Daily case reports in Minnesota, on average, have increased 79 percent over that time, while those in Indiana have risen 71 percent. For months, Maine had among the lowest levels of transmission anywhere in the country, but new cases there have nearly tripled. In Wyoming, new cases are up 80 percent, while in Iowa they have more than doubled.
Deaths related to the coronavirus, which lag behind case reports, have increased 14 percent across the country in the last two weeks.
Hospitals in some areas are feeling the strain of surging caseloads. More than 50,000 people are currently hospitalized with Covid-19 across the country, according to the Covid Tracking Project, an increase of roughly 64 percent since the beginning of October.
Dr. Anthony S. Fauci, the country’s top infectious disease expert, predicted in June, when new cases were averaging roughly 42,000 a day, that the rate would eventually reach 100,000 a day if the pandemic were not brought under control. His blunt assessments of the country’s failure to control the virus drew attacks from Trump administration officials, including the president, who called him alarmist.
In an interview on Friday, Dr. Fauci told The Washington Post that the country would most likely hit the 100,000 mark soon.
“We’re in for a whole lot of hurt,” he said.
Dr.

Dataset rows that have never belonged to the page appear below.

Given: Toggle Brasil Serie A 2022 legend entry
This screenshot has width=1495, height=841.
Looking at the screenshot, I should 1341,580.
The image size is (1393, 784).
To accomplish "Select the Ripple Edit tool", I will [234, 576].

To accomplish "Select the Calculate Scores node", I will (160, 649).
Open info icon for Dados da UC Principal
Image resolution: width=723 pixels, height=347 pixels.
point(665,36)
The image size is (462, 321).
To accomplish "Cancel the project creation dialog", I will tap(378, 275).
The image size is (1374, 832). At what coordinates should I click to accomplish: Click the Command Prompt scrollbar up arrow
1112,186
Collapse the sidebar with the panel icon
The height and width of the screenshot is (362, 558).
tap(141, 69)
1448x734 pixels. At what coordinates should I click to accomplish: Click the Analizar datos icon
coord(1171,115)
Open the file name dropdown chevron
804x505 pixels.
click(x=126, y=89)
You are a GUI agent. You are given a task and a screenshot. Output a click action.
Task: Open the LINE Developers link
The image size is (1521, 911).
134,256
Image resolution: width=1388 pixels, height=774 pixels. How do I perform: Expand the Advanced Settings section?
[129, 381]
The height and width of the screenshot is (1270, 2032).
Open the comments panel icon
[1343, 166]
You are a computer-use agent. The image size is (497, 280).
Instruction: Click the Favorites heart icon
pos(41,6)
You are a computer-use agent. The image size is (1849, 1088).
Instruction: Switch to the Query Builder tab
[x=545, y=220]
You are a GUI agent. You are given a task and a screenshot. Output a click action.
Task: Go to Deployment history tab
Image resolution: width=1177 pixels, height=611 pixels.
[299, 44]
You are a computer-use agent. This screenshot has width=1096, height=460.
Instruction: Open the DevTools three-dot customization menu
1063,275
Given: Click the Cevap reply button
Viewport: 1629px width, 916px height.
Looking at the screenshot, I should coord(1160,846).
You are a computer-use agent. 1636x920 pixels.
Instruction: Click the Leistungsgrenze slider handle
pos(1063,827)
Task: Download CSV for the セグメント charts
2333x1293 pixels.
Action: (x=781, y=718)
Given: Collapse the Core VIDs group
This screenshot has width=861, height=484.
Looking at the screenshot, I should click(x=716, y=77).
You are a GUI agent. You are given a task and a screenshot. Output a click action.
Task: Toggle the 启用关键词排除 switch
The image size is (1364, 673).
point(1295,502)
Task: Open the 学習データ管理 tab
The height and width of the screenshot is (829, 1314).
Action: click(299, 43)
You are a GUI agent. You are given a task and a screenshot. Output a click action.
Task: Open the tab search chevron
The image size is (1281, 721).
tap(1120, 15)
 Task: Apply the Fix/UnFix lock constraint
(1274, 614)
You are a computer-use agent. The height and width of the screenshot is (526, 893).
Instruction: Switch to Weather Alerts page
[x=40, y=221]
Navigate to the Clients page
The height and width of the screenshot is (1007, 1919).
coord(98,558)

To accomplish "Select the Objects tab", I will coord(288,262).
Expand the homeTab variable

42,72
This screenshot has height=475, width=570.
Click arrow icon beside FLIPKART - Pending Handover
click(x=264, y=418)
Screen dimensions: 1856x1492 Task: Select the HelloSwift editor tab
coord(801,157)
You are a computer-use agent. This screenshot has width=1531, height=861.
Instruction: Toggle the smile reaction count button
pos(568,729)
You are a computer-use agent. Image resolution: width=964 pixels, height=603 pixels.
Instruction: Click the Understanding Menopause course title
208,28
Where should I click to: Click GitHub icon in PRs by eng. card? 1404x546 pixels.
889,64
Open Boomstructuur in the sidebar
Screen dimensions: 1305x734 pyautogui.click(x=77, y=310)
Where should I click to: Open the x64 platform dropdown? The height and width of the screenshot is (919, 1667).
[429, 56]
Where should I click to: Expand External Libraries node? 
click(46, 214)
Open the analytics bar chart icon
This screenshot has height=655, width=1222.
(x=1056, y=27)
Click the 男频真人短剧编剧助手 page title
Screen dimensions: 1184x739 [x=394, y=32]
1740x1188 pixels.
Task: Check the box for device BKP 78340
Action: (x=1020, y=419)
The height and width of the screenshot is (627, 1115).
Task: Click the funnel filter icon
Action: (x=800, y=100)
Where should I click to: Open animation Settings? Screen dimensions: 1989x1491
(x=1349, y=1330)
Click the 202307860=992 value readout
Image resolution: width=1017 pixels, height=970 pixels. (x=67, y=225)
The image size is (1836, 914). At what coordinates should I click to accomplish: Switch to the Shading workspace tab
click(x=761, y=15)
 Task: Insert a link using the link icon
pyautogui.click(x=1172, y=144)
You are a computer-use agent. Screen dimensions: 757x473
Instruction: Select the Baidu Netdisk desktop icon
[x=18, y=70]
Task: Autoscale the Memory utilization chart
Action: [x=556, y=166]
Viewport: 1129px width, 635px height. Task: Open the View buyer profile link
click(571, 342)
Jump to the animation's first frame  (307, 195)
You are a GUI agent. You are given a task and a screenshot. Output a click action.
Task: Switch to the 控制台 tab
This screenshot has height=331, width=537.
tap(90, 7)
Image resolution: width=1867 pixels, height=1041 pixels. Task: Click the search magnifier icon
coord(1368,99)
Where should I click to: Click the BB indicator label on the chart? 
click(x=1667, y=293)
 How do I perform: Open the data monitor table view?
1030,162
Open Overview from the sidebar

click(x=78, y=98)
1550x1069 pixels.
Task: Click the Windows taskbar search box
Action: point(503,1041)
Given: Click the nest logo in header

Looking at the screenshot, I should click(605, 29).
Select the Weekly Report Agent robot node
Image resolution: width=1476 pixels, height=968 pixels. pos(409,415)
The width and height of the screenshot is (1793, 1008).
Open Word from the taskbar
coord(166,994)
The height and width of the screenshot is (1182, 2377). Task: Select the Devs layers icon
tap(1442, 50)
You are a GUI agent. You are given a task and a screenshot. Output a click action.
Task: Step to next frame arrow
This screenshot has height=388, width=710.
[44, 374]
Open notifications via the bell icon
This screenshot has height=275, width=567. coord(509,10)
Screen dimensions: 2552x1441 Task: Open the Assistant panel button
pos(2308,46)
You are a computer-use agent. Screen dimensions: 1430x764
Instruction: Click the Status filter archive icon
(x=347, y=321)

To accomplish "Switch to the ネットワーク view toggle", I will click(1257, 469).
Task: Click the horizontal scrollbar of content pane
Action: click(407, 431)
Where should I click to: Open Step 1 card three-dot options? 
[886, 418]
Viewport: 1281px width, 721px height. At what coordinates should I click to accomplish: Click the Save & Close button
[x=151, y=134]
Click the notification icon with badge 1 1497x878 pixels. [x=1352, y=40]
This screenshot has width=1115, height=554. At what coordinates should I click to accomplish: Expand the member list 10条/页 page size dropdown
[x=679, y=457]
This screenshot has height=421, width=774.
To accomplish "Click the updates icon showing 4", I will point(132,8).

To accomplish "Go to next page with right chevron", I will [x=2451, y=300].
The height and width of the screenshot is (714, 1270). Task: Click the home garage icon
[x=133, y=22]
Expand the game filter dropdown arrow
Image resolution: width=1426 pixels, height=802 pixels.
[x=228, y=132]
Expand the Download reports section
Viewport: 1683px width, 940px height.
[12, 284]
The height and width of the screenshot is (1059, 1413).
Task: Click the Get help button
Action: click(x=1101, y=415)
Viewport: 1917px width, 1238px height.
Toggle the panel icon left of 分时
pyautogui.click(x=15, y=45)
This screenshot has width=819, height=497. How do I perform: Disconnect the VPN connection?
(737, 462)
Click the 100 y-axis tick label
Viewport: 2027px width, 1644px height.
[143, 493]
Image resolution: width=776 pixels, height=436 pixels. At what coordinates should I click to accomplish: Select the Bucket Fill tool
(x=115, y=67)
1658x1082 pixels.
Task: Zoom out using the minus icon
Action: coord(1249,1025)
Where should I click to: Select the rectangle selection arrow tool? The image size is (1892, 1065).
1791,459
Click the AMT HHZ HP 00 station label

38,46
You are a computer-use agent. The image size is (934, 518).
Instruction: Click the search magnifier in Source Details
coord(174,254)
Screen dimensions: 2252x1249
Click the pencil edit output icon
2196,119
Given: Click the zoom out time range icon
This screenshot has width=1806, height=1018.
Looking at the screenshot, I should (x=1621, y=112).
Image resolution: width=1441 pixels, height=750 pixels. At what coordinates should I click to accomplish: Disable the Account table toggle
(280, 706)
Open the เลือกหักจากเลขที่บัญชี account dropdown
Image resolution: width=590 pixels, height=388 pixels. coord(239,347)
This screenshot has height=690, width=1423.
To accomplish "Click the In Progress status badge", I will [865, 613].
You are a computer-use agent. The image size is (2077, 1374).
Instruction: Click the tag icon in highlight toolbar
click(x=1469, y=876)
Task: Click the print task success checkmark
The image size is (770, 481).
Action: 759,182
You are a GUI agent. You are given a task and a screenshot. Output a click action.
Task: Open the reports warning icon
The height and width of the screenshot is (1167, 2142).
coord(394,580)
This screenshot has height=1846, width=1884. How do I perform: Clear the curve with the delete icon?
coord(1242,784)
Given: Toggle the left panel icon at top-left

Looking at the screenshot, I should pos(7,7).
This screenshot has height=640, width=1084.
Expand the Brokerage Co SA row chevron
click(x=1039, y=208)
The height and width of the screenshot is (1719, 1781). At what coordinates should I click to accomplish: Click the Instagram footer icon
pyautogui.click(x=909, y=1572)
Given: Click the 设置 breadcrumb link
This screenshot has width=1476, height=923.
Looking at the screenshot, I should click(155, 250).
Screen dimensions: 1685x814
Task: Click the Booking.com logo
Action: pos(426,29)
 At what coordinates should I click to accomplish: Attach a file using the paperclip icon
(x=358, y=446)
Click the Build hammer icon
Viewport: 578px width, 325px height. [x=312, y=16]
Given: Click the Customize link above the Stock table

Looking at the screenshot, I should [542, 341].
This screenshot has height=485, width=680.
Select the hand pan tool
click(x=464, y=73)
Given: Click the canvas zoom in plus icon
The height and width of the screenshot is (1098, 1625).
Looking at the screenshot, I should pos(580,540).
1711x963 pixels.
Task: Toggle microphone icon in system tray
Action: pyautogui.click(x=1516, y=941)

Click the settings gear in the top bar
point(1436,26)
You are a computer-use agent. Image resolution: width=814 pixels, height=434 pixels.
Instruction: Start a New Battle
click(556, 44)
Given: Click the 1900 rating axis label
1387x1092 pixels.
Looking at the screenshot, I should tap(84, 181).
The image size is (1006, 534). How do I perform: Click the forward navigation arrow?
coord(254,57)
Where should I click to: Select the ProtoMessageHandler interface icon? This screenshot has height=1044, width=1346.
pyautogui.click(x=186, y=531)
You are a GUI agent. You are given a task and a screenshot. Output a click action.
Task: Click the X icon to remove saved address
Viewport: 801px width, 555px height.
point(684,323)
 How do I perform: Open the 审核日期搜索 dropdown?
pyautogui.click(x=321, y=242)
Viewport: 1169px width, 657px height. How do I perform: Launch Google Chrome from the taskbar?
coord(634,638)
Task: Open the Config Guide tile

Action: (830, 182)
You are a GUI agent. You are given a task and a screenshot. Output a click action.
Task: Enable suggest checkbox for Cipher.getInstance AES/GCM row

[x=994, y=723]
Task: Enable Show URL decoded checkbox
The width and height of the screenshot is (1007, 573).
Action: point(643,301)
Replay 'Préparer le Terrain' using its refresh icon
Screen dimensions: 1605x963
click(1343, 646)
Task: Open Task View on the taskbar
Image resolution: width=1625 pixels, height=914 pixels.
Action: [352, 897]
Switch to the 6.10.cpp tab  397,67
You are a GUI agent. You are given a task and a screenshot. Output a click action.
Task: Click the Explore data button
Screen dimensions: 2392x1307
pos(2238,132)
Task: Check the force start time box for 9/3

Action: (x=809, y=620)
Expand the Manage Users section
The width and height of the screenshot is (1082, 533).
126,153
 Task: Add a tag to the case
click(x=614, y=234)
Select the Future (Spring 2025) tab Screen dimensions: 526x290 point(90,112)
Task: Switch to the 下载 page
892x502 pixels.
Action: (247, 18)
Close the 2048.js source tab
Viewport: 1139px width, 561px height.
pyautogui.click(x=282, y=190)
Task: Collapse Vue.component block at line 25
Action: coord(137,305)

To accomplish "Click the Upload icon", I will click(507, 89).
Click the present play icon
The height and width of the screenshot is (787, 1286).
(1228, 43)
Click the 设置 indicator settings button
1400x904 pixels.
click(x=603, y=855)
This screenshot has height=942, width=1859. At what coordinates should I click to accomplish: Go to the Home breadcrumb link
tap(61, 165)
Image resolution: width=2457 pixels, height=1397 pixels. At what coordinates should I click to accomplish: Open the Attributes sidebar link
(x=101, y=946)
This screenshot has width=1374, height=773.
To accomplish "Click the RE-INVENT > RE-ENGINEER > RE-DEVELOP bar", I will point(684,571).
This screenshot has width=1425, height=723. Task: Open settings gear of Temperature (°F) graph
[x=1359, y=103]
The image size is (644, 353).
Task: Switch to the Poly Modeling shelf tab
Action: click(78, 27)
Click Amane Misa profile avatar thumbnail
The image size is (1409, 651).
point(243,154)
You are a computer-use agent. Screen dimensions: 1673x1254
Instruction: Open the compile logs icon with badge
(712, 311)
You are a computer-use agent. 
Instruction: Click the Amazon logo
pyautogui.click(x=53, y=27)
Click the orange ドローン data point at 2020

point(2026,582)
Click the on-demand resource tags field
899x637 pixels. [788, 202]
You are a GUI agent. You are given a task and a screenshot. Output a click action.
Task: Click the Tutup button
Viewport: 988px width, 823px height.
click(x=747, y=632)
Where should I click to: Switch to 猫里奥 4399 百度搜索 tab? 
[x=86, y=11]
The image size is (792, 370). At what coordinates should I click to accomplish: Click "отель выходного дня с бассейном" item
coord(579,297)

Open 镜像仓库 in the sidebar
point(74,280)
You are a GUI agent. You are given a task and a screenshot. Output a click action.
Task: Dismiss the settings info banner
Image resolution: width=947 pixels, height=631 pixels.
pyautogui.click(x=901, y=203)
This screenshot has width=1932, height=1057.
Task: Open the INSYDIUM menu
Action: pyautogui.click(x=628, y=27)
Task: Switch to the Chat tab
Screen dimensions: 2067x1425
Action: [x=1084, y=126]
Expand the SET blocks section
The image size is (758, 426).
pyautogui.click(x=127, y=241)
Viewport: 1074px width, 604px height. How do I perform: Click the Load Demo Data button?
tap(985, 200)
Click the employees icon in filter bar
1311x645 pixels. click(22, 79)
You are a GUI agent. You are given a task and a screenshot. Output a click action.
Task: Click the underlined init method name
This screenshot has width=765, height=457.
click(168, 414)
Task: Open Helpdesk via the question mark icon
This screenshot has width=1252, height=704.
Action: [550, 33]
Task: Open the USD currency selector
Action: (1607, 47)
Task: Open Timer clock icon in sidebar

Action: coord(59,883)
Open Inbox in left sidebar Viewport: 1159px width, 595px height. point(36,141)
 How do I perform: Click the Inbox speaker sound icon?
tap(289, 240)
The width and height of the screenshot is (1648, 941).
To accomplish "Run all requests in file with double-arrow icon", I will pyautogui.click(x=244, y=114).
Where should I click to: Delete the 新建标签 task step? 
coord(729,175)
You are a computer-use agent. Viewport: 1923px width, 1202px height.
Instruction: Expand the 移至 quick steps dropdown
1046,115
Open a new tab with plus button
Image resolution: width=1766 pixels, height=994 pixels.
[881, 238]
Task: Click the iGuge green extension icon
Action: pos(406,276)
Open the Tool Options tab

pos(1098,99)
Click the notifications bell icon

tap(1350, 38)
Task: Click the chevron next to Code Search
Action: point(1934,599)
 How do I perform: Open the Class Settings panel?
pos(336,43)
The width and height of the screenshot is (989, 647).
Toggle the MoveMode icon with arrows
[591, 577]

Fauci said that the country “could not possibly be positioned more poorly” as winter approaches and colder temperatures lead people to gather indoors.
States report new cases unevenly from day to day, so seven-day averages are a more reliable gauge of trends than an individual day’s figures are. But Wednesday was bad by that measure as well, with the seven-day average exceeding 88,000, the highest since the pandemic began.
During the early days of the pandemic in March and April, testing in the United States was very limited, so it is not possible to say with certainty that the virus is spreading faster now than it did then.
But the pattern of infection has clearly changed.
Dr. Bill Hanage, an associate professor of epidemiology at Harvard’s T.H. Chan School of Public Health, said this week that while the surges in the spring and summer were concentrated in specific regions — the Northeast in the spring and the Sun Belt in the summer — the current one reflects transmission increases in nearly all parts of the country.
Dr. Hanage called Wednesday’s milestone “the completely foreseeable consequence of not taking pandemic management seriously.” And he said the country would see “hospitalizations and deaths increase in due course.”
“This is desperately concerning,” Dr. Hanage said, “because uncontrolled transmission will end up compromising health care, and in order to preserve it, we will almost certainly end up needing to take stronger action to prevent the worst outcomes.”
“Look to Europe to see the consequences of leaving it too late,” he said. “The longer you leave it, the harder it will be to control.”